Locking and unlocking suceeds (return code 0).
You didn't provide time stamps to get an idea, whether it is normal
behavior or not. What is your request throughput (requests per second
forwarded by mod_jk as long as it is running well)?
I suspect something else is wrong. Have you checked, whether in fact
mod_jk waits for the response from requests it has send to the backend
and which do not return quickly, e.g. looking at a Java thread dump
(not: heap dump) of the backend during the times you have problems?
What are the error or warn messages in your mod_jk log file?

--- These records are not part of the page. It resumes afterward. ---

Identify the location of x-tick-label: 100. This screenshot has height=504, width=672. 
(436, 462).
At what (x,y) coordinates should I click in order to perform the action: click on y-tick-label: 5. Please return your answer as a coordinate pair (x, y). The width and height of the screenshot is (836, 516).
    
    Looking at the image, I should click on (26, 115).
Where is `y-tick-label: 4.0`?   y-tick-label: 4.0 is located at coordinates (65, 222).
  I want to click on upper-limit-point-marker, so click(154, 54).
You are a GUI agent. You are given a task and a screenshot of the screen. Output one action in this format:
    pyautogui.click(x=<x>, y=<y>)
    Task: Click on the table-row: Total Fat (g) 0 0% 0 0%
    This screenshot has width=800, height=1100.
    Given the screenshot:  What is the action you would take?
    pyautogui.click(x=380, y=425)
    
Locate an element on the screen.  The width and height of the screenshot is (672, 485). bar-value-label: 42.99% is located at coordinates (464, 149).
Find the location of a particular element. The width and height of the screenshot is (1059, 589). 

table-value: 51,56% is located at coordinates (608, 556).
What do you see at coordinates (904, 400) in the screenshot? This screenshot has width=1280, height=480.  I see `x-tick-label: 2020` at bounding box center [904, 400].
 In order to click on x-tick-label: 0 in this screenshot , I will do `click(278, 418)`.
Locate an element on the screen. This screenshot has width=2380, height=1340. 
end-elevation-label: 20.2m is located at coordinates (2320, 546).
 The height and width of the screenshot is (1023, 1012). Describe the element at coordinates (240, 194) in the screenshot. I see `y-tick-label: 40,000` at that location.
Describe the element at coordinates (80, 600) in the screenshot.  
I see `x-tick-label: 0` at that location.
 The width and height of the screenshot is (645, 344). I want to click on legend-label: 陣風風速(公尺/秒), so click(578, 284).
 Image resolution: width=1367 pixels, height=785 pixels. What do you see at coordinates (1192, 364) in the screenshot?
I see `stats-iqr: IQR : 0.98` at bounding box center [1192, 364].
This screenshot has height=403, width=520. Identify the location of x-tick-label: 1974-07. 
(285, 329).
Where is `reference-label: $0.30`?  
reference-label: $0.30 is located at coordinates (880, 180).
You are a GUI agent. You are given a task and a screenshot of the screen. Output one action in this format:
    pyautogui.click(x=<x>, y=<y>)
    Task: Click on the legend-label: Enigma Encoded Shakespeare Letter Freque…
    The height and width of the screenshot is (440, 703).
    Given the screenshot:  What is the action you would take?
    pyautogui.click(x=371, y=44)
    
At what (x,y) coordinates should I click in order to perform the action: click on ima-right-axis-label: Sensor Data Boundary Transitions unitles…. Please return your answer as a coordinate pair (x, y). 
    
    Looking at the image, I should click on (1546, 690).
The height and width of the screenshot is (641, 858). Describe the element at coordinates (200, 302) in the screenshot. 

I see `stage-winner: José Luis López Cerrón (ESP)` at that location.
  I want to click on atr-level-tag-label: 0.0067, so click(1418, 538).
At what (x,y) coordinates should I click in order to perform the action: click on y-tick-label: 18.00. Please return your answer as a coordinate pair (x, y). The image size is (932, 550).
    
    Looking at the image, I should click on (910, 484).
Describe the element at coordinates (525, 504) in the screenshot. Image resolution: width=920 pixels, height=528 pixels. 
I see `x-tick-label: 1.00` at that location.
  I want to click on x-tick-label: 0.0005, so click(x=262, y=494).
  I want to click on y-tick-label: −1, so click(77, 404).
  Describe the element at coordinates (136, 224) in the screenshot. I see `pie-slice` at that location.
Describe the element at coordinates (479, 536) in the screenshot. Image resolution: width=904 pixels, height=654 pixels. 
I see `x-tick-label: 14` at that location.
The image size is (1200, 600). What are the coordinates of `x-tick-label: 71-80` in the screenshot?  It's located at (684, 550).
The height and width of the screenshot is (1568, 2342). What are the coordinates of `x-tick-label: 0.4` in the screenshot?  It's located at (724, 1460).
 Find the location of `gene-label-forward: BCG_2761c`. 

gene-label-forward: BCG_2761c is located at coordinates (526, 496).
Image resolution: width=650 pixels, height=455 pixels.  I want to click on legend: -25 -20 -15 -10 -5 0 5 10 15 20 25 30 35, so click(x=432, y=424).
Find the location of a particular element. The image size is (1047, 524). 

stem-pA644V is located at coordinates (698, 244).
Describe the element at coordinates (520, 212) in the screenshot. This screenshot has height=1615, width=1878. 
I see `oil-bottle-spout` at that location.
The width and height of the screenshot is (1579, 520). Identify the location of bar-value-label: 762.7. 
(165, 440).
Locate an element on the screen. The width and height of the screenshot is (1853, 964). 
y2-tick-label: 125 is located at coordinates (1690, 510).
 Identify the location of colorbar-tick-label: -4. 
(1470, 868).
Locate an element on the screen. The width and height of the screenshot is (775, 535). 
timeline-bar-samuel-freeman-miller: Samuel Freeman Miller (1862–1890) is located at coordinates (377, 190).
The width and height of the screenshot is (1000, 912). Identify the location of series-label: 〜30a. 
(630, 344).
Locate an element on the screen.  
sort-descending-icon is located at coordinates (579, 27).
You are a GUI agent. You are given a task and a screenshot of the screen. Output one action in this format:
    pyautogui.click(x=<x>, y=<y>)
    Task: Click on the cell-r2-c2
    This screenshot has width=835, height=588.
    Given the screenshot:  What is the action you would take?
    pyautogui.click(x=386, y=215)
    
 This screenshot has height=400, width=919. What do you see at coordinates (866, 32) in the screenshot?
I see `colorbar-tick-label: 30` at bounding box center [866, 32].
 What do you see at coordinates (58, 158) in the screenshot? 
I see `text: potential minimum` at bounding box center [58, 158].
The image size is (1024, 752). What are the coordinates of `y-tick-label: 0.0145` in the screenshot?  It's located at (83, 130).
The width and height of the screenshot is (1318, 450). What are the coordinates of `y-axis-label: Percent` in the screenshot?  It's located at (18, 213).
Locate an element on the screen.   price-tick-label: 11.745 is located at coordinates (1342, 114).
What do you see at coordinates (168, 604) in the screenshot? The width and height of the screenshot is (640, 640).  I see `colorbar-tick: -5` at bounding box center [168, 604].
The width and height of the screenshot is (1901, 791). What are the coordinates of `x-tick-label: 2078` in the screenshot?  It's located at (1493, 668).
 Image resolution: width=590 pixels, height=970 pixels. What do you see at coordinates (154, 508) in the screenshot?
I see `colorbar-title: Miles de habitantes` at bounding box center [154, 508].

Did you use "apachectl graceful" shortly before the problems start, or
change configuration via the mod_jk status worker?
What is special here, is the use of many processes plus many workers. So
the lock is used quite a lot. Still the "global maintain" functionality
which uses the jk_shm_lock() in the stack above should be called by each
process only every worker.maintain seconds, by default every 60 seconds.
And each project should quickly detect whether another process already
did the global maintain. During the global maintain, for any ajp13
worker there is really just a few simply local code statements. For any
lb (load balancer) worker, there is a little more to do, especialy
checking whether any members have failed long ago and should now be
recovered. ut still those operations are all local, not going on the
network.
What is your workr struture? Are the 150 workers part of few load
balancers or are they all in the worker.list? Can you show significant
parts of your workers.properties? Are you using the non-default
"pessimistic" locking?
If your Apache uses a threaded APR library, you could try using
JkWatchdogInterval. That moved the maintenance from the normal request
processing code to a separate thread per Apache process.